Pigeon Lady, the antidepressants can take a lot of fiddling. Don't give up - but DO let your Dr know if you are having any issues. They can tweak dosages and try different ones, something will work and you will feel a lot better. You don't have to live with bad side effects - so be sure you track how you are feeling. You might try a journal where you write down each day how you feel and what you eat and how long you sleep - those things are informative to the people caring for you.

My dad has lived with chronic depression for years (this is very uncommon, but it is his burden to carry) so I'm really familiar with the dance of the meds.  

If you need them, you take them, like a diabetic would take insulin. If they make you unwell, you get them adjusted, like a diabetic would ge the insulin dose tweaked. Doesn't make you weak or "a loser" for needing them so don't be in a hurry to get off of them - getting your brain chemistry reset will help you get your emotional state reset, they go hand in hand.

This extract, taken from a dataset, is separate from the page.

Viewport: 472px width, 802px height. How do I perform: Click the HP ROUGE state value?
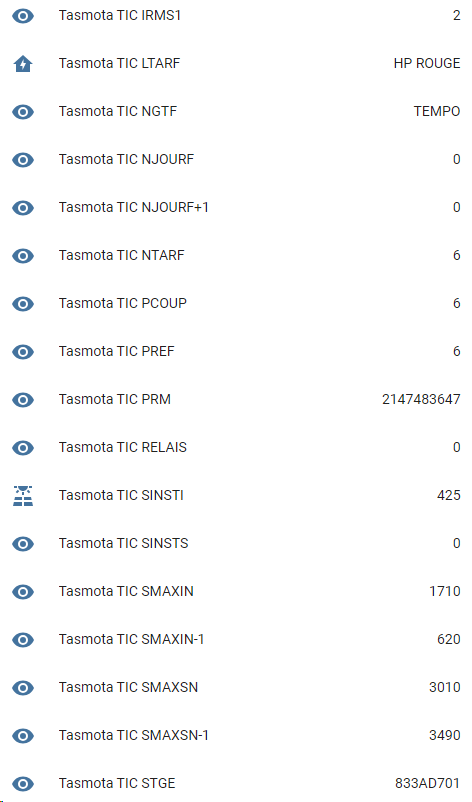coord(427,63)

You just keep taking really good care of yourself, it really honestly WILL get better. 

Have you got a good counselor to talk to? Are you journaling your thoughts every day? It helps way more than you might think, believe me.


----------



## frazzlehead (Aug 23, 2005)

Oh, and if eating is difficult, have you tried smoothies? They "feel" like a drink, not food, but they give you nutrition in an easy to take way.

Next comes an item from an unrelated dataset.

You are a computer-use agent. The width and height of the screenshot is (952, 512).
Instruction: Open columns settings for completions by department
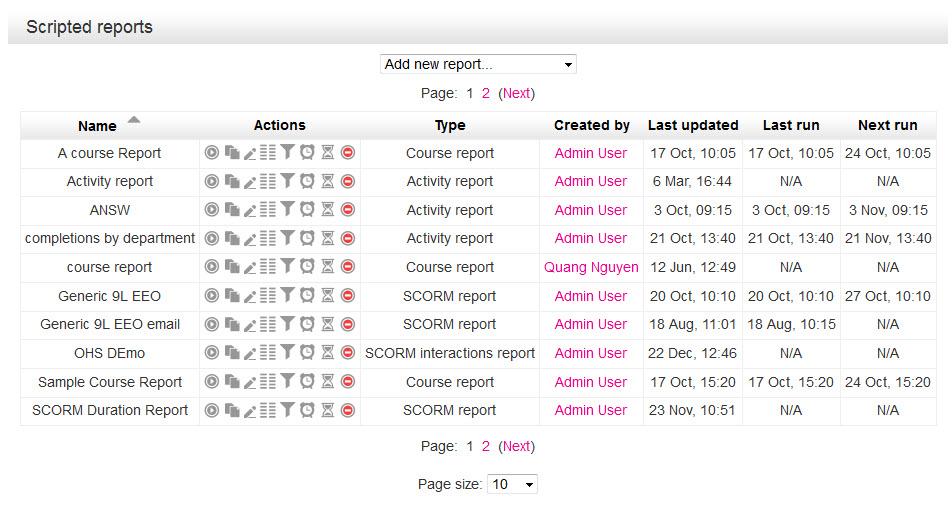tap(268, 239)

Fruit with yogourt and honey and milk; fruit with ice cream and a bit of milk; yogourt and milk; bananas and a bit of peanut butter and some milk ... and if you can put a few spoonfuls of powdered milk in as well, you up the protein content, but it doesn't "feel" like it when you drink it. 

Might help.


----------



## Nellie (Oct 18, 2006)

Pigeon Lady, I am so sorry. I had a dream one night that my dad died, and I woke up just sobbing. ((((((hugs)))))). I'm glad you are doing better.


----------



## Pigeon Lady (Apr 4, 2004)

Thanks Nellie, and thanks Frazzlehead for the advice. I've actually been able to drink Kefir smoothies the past few days. I couldn't stomach milky things for a while. Today and yesterday were good as far as eating. I'm holding at 103lbs  


Not good on the new med (zoloft) though. Terrible side effects. No way I can take it. The doctor had me cut the old med (Paxil) down to every other day while at the same time taking just half a tablet of the new one. Well, it's been a holiday so no way to talk to the doc. but boy, I feel so much better since only taking the other med every other day. I'm going to stay with that and see how things go. I didn't realise just how many side effects I was having from it, and that's at the lowest dose available. 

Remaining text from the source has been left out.